Transit Safety Addressed by More Cops, Technology

February 23, 2012 Updated: October 1, 2015
Epoch Times Photo
New York Police officers start their shifts in Manhattan's Times Square subway on Feb 23. (Benjamin Chasteen/The Epoch Times)

NEW YORK—The NYPD Transit Bureau, which patrols the New York City subway system, added 243 new officers in late January, highlighting the importance of transit safety by the police commissioner.

Even with the additional officers, however, police cannot be at every station all the time. “We would like to be,” Inspector Jason Wilcox said at a Permanent Citizens Advisory Committee (PCAC) meeting on Thursday. “We have our resources and try to manage them and utilize them to their full potential. I think we do a very good job patrolling a very vast transit system.”

Newly appointed Chief of the NYPD Transit Bureau Joseph Fox joined Wilcox for an introduction to the PCAC and to discuss the most effective ways to fix the lack of police presence. Technological advances in surveillance could be the answer both agencies have been looking for.

Currently Time Square and Penn stations have a high-tech digital surveillance system that is monitored 24-hours a day. When a problem is reported, the task force monitoring the cameras can see what is happening in real time. Commanders can take action quickly and more efficiently.
“Last year was the first full calendar year we had them, and it was a tremendous asset,” Wilcox said. He added the Transit Bureau hopes to expand to other stations this year.

PCAC Executive Committee member Andrew Albert believes the new surveillance systems are a reason crime is down at those stations. He hopes the Transit Bureau will lean on the MTA to look at the help point intercoms (HPI).

The HPI, a pilot program installed in select stations, allows customers to instantly get in touch with Rail Control Center or station booths for assistance, and has an option for a camera. Albert said he was shown at a demonstration how effective the cameras, if installed, could be to look down a platform.

The only issue holding back the installation of cameras is money. “Money shouldn’t be the thing that decides what keeps you safe,” Albert said.

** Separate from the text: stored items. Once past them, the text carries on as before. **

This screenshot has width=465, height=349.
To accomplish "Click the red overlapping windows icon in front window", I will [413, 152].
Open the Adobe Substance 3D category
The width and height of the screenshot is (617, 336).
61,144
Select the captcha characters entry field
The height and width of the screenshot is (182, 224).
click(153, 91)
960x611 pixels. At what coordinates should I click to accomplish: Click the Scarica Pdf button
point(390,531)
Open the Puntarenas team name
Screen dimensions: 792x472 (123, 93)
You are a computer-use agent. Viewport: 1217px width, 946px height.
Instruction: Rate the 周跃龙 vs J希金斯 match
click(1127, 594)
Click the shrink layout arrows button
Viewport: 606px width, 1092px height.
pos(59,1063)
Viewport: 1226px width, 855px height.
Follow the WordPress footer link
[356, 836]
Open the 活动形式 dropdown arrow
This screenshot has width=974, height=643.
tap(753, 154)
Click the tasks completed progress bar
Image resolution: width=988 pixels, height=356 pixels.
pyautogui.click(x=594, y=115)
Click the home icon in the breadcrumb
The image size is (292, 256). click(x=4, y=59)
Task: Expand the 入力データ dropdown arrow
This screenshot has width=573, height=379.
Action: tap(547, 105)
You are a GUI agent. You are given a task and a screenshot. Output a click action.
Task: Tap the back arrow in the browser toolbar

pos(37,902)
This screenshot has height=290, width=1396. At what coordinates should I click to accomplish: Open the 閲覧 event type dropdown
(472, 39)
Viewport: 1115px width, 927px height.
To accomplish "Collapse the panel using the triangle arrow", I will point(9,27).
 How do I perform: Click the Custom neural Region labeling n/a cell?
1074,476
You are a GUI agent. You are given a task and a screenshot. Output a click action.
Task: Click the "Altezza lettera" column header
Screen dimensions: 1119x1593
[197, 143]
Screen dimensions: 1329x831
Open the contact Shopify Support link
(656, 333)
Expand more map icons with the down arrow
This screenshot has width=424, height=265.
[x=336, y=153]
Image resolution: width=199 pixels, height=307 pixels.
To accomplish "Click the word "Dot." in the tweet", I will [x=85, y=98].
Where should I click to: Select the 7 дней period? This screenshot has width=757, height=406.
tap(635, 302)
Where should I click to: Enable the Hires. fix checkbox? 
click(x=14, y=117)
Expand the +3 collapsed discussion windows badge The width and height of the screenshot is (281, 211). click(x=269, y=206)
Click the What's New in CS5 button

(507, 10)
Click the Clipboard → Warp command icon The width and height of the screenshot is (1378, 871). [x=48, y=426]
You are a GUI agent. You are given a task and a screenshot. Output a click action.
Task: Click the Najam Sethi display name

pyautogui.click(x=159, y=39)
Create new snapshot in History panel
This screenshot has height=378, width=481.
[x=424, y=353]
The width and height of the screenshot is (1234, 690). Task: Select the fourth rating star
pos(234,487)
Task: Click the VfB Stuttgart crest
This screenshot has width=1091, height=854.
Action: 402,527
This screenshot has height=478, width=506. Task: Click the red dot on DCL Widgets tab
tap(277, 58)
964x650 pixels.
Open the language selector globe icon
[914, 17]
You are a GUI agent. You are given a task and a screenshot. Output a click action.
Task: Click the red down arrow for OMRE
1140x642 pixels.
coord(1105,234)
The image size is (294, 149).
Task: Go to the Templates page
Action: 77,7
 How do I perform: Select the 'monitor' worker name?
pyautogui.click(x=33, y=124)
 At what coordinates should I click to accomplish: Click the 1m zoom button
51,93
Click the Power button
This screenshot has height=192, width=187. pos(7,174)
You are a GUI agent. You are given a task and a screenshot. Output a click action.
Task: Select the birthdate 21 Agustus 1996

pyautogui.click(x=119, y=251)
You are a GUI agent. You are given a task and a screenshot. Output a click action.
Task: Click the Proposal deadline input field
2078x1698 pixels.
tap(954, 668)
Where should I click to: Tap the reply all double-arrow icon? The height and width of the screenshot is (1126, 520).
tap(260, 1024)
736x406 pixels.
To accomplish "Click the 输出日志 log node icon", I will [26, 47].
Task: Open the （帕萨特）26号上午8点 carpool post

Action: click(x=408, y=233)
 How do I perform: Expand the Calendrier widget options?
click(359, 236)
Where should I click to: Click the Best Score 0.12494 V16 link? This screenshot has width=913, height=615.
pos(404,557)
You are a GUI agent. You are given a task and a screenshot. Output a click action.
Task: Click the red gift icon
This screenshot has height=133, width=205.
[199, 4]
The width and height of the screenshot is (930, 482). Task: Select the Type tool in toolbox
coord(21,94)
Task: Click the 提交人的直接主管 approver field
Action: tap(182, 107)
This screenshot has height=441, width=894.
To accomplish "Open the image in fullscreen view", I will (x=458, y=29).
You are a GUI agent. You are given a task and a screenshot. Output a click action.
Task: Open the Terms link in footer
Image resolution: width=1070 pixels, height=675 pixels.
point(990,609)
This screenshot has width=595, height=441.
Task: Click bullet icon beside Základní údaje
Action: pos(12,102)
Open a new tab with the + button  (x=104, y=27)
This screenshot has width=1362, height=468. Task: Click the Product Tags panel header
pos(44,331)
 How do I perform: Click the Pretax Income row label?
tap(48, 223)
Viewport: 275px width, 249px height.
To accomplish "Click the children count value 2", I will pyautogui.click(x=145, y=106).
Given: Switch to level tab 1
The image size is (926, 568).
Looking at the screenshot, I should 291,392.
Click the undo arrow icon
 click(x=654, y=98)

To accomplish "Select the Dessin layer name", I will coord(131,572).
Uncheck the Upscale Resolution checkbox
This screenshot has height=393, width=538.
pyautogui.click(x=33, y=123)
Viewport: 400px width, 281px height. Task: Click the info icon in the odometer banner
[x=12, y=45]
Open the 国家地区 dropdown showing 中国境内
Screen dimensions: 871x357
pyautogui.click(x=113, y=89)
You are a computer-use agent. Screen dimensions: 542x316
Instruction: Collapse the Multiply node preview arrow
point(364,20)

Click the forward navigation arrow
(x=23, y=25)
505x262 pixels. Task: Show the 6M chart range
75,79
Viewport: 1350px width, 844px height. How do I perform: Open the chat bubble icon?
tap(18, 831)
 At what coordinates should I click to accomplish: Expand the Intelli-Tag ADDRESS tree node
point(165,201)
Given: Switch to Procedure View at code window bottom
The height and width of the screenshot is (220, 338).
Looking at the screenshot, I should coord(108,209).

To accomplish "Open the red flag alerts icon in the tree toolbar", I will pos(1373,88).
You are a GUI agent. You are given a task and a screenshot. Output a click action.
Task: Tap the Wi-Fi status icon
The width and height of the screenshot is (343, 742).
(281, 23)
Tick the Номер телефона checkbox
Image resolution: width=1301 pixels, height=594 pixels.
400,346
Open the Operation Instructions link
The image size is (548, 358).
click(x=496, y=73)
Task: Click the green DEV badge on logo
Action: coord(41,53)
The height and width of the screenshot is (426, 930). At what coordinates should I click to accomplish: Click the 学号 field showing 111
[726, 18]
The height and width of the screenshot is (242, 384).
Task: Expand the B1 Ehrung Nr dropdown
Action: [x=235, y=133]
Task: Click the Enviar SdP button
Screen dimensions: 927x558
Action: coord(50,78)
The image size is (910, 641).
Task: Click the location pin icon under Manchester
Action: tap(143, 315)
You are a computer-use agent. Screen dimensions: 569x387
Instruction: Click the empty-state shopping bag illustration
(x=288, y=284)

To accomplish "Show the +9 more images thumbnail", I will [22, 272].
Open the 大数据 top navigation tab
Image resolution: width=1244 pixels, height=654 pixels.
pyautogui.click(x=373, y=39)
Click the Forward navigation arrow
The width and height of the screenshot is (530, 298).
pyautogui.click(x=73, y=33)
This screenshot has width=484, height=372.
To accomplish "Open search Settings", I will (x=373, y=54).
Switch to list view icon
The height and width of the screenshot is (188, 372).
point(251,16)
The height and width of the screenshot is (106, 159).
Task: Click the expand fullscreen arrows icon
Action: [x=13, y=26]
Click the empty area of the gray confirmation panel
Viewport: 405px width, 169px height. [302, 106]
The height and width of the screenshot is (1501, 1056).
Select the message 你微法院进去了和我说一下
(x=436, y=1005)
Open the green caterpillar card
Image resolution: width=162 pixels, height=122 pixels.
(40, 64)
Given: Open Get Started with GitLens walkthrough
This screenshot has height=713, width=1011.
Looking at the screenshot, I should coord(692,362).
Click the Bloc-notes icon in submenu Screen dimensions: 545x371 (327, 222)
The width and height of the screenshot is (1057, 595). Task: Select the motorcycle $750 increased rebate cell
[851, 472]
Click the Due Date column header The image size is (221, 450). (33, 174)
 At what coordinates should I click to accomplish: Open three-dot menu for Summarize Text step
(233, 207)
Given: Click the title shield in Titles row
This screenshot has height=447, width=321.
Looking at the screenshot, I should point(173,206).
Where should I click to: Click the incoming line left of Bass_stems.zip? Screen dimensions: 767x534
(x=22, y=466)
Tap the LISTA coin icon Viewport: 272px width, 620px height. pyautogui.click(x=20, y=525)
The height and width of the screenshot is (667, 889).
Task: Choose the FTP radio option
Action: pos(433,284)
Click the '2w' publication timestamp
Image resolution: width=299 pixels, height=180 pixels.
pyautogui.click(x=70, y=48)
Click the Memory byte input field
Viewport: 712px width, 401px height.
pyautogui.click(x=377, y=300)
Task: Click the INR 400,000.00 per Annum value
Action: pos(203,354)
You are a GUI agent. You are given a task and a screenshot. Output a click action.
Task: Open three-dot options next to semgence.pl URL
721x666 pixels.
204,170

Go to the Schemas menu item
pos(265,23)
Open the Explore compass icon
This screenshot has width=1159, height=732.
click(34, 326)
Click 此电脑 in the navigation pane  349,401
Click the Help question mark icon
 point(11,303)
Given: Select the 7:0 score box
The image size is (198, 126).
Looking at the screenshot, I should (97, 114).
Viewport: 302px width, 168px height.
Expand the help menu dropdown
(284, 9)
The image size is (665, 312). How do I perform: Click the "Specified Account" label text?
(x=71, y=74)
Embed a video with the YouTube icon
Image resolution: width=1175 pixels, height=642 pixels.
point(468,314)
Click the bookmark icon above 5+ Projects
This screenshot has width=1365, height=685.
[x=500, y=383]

When Chief Fox was pressed on the issue of installing cameras on Thursday, he said, “The more technology and cameras are available, the better. But it would not be appropriate for me to comment on MTA policy or encourage them one way or the other.”

Despite Fox not being able to take a position on the cameras due to a conflict of interest, Albert feels the working relationship between the PCAC and the Transit Bureau is positive. “If we find a place that seems to be a problem, they pay attention to it,” Albert said.